Board of Deputies to hold emergency meeting as Foreign Secretary Dominic Raab says companies linked to persecution of China's Muslim minority community will be penalised

Screenshot from Twitter of alleged Uyghur prisoners, blindfolded and cuffed being loaded on to trains. (Via Jewish News)
Screenshot from Twitter of alleged Uyghur prisoners, blindfolded and cuffed being loaded on to trains. (Via Jewish News)

Foreign Secretary Dominic Raab has said firms linked to the “harrowing” forced labour of China’s persecuted Uyghur Muslims will be hit with huge fines, as Jewish groups said more needed to be done.

Having suffered four years of mass internment – something China calls “re-education” – it was recently revealed that hundreds of thousands of Uyghurs detained in Xinjiang province are being used as slave labour, mainly to pick cotton.

Raab said China’s persecution included “internment camps, arbitrary detention, political re-education, forced labour, torture, and forced sterilisation, all on an industrial scale”, echoing details aired in Jewish News over recent months.

“It is truly horrific,” he said, “barbarism we had hoped lost to another era, being practiced today in one of the leading members of the international community.”

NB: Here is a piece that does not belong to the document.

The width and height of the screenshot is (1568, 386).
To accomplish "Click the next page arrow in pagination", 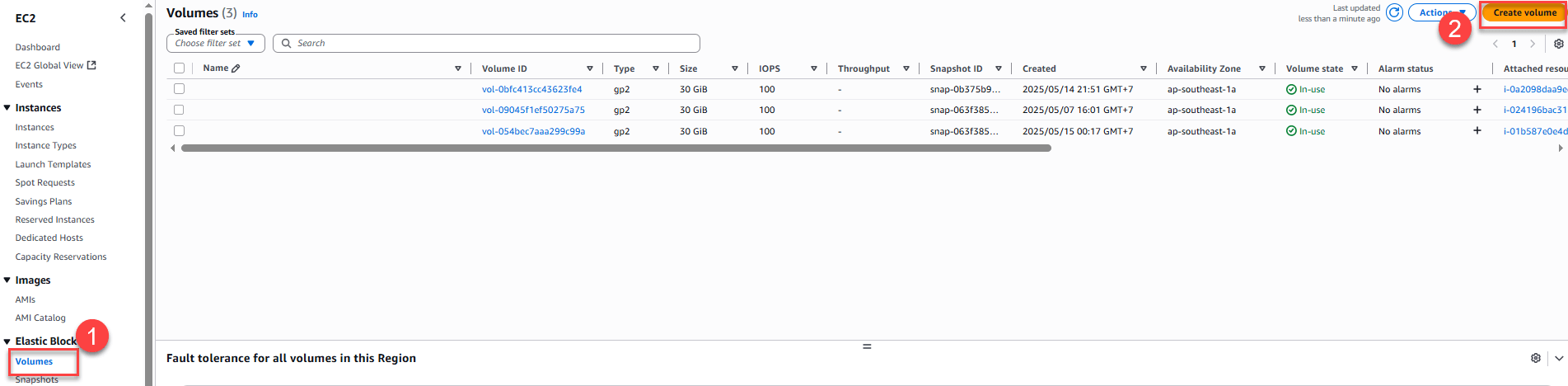I will tap(1533, 44).
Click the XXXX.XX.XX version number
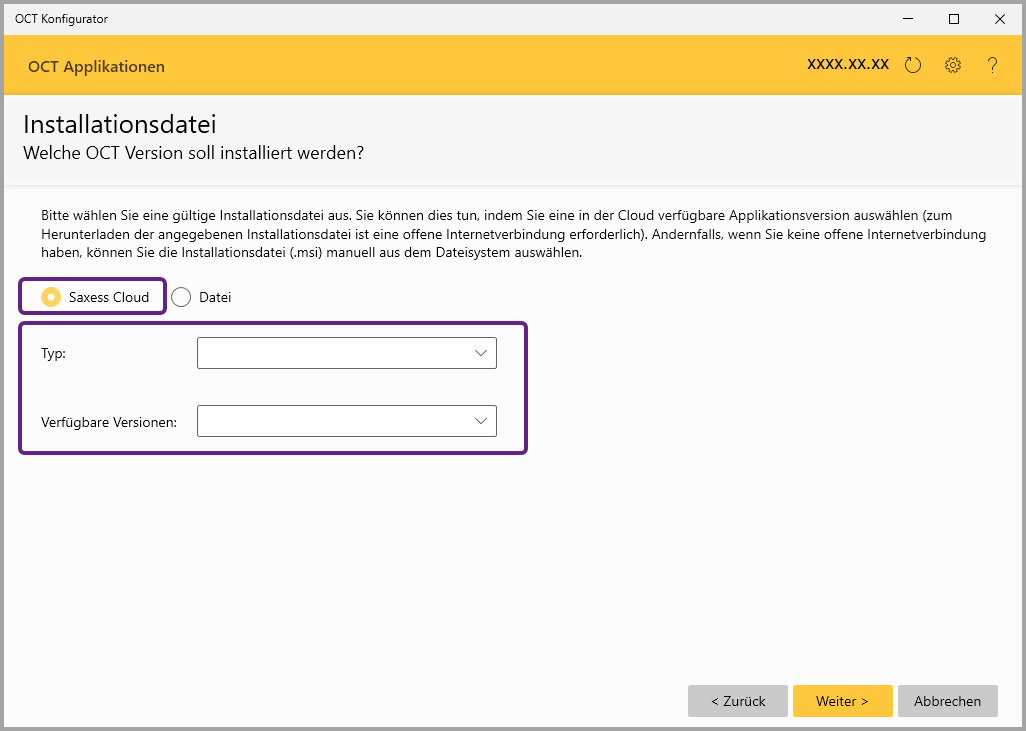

From now on, he said, firms sourcing products from China must check their origin or risk heavy fines under the Modern Slavery Act, and lucrative Government contracts will only go to firms that can show their supply chains have no Xinjiang links.

Shadow Foreign Secretary Lisa Nandy accused Raab of pulling his punches, however. “The government has trailed long-awaited sanctions in the media on officials responsible for appalling human rights abuses in Xinjiang. We have waited months. Who has overruled him this time?”

The Board of Deputies said it was holding an emergency meeting for MPs on the plight of the Uyghurs ahead of an important vote which will take place in the House of Commons in the coming days.

In December, the House of Lords voted to add an amendment to a trade Bill. This amendment would revoke or prevent bilateral trade deals between the UK and any country which the High Court determines is carrying out a genocide.

That Bill will return to the House of Commons soon and MPs will get to vote on it. The Board said the amendment – which is directly aimed at the treatment of the Uyghurs in China – needed to be pass for China to take it seriously.

Protestors against discrimination of Uyghurs

“The horrors which are taking place in Xinjiang cannot be denied,” said Board president Marie van der Zyl. “As the Foreign Secretary said this afternoon, the evidence of the scale and severity of the human right violations against Uyghur Muslims is now far reaching and paints a harrowing picture.

“We are not willing to stand aside and do nothing as millions are herded into concentration camps, stigmatised for their ethnicity and religion, made to do forced labour, as women are forcibly sterilised and children removed from their parents.

“We have seen this before. We know exactly where it can lead. And we urge the UK Government to listen to the many Conservative MPs who support this amendment.

“It is not too late to act. Together we can make the Chinese Government very much aware that should they continue in this way, there will be international consequences.”